As Ed Hisscock of Trinity Health pointed out so poignantly at the recent AHRMM UDI Forum, his supermarket sends him texts when a product he bought has been recalled, but hospitals and manufacturers don’t text patients when a recalled medical product has been implanted in their bodies. At this forum, many healthcare providers lamented how long it takes and how difficult it is to trace a recalled item to a patient and the frustration and exhaustion that it causes staff. This is clearly a problem when you consider that in 2023, there were 975 medical device recalls, impacting over 283 million units — the highest in seven years.
Accurate UDI data is the foundation of effective and swift recall management. It’s vital for ensuring the consistent identification and tracking of all medical devices and supplies throughout their lifecycle, from manufacturing to patient care. Not only is it essential for device traceability and recall management, however, but also for regulatory compliance, supply chain integrity, and healthcare interoperability. As the FDA explains, the UDI system also reduces medical errors by enabling healthcare providers to more rapidly and precisely identify a device using its pedigree information, which helps prevent confusion and ensure that the correct device is used for the patient. It also helps combat counterfeiting, which poses risks to patient safety.
Nevertheless, the achievement of accurate UDI data is still elusive. UDI compliance problems, such as misprinted barcodes, missing information from GUDID, non-adherence to GS1 standards, and multiple Device Identifiers for the same product, are widespread and greatly affect hospital operations and patient safety.
As Indira Konduri, the FDA’s UDI Implementation Lead, stated at the UDI Forum, the FDA’s focus is now on getting widespread UDI adoption and implementation throughout the healthcare system, and on seeing it used to manage clinical inventory and ensure a healthy functioning supply chain.
VueMed’s data capture technologies – VueTrack (barcode scanning) and VueTrack-RF (RAIN RFID) – have been successfully enabling hospitals to be UDI compliant for years. With our systems in place, recalls are tracked to specific patients within seconds, not weeks.
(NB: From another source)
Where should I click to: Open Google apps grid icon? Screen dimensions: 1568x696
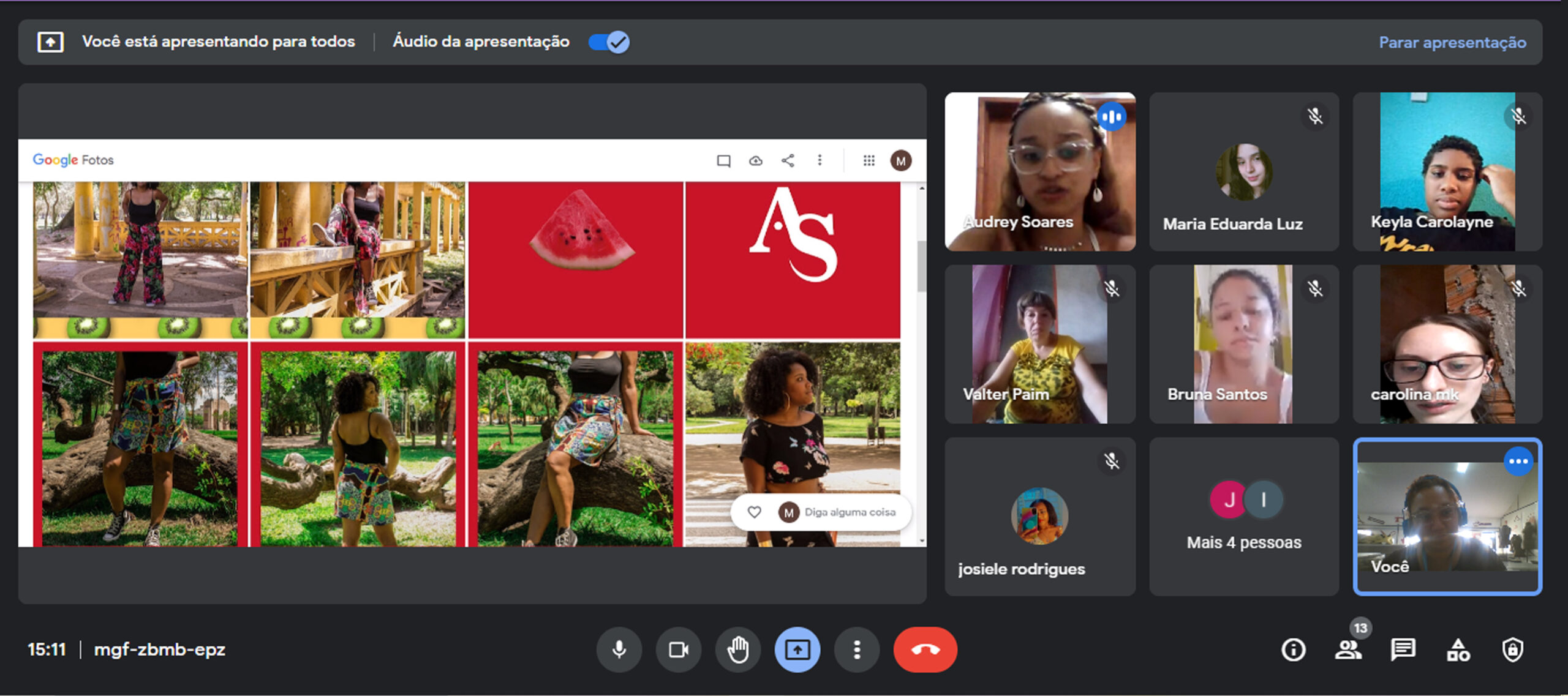point(869,160)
Accurate UDI data is essential for the effective and swift recall management of medical devices and supplies. It enhances traceability, ensures compliance, improves communication, and most importantly, protects patients by enabling the rapid removal of unsafe products. By adopting robust UDI management practices, the healthcare industry can drive operational excellence and maintain the public’s trust in medical devices.